--- BEGIN GIVEN DATA ---
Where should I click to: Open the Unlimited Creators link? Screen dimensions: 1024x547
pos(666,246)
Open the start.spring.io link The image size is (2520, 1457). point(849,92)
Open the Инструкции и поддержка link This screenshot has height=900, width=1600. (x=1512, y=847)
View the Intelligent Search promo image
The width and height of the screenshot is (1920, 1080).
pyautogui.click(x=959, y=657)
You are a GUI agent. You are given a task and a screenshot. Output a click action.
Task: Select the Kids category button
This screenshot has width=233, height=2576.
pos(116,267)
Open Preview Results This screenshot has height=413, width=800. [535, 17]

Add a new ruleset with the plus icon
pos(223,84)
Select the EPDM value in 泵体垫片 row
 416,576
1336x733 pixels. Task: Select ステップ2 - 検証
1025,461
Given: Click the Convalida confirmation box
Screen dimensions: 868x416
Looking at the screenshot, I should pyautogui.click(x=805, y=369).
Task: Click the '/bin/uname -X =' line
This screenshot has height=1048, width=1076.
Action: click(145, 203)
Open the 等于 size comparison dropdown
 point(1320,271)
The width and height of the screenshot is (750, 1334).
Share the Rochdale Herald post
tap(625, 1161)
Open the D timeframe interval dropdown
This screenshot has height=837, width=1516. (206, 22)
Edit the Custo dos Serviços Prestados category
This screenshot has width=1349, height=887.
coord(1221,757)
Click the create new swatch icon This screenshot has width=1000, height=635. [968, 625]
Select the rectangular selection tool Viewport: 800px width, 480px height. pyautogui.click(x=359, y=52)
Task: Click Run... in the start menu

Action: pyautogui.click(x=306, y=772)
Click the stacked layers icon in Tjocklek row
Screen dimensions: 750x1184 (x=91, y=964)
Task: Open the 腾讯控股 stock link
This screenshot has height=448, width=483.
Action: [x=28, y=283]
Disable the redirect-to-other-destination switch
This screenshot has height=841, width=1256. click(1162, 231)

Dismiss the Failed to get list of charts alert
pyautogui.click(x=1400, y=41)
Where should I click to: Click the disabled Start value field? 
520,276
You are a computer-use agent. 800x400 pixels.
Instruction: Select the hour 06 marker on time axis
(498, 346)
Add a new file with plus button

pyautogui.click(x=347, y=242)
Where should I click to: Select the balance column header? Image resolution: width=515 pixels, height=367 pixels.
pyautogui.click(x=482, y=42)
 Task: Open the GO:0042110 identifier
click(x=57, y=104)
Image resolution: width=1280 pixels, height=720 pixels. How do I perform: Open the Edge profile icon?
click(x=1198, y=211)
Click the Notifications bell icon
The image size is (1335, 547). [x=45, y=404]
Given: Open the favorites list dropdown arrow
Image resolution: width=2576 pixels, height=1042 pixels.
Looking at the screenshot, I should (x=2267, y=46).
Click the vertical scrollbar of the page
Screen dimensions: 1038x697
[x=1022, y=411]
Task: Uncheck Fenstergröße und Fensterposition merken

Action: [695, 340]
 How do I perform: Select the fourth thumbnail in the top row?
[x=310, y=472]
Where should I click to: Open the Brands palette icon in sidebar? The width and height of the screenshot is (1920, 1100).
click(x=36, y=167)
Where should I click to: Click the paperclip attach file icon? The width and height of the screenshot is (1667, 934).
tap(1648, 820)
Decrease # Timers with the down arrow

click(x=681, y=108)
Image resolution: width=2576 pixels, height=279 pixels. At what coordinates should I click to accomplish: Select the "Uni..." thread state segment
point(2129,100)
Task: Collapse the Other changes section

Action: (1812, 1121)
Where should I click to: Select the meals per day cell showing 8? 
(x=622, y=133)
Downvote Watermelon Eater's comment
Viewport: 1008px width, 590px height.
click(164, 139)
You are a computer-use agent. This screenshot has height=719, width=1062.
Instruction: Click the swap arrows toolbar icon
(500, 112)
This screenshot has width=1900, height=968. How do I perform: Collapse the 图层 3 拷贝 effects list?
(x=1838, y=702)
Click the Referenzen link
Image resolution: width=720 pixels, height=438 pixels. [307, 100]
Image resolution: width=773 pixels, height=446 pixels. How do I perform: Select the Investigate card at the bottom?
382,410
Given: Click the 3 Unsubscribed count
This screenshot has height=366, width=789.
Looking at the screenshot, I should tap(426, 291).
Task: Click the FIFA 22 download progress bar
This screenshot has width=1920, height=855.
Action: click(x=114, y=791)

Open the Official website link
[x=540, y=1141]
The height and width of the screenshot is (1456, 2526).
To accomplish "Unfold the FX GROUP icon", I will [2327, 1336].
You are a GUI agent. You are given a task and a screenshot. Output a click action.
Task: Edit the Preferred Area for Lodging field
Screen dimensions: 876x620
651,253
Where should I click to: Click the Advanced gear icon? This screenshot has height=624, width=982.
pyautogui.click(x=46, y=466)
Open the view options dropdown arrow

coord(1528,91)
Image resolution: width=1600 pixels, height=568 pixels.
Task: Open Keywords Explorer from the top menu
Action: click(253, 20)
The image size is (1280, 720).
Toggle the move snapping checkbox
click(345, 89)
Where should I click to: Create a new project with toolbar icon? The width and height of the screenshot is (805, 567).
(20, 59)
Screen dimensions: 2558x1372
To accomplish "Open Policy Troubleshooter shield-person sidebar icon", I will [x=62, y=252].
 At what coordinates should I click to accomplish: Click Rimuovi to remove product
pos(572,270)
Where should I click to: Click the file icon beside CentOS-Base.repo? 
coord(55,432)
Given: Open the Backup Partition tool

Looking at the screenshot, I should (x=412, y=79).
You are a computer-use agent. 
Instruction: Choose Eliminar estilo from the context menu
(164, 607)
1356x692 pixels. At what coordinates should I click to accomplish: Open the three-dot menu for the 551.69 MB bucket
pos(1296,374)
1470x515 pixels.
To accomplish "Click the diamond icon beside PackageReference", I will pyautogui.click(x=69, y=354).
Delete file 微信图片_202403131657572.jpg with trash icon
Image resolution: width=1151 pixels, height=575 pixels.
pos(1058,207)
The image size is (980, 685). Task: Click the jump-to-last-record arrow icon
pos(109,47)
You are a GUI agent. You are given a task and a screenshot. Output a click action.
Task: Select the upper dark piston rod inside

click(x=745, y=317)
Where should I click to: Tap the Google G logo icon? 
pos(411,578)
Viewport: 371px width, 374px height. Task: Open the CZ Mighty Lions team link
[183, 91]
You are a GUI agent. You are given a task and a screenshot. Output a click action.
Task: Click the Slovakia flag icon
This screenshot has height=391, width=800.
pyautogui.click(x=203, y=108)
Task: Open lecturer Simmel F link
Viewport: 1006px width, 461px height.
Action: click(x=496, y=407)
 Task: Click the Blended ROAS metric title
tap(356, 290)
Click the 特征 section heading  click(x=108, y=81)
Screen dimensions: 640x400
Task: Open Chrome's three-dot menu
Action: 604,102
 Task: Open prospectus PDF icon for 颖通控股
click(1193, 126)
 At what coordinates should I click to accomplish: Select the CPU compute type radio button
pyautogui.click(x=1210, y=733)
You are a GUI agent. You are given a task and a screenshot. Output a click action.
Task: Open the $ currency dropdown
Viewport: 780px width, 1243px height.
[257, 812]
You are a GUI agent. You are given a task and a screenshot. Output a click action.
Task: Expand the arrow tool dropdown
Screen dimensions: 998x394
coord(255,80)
--- END GIVEN DATA ---
Filter the material above, copying every line that contains the string "computer". Matching is case-sensitive.

You are a computer-use agent. 800x400 pixels.
You are a computer-use agent. This screenshot has height=719, width=1062.
You are a computer-use agent. 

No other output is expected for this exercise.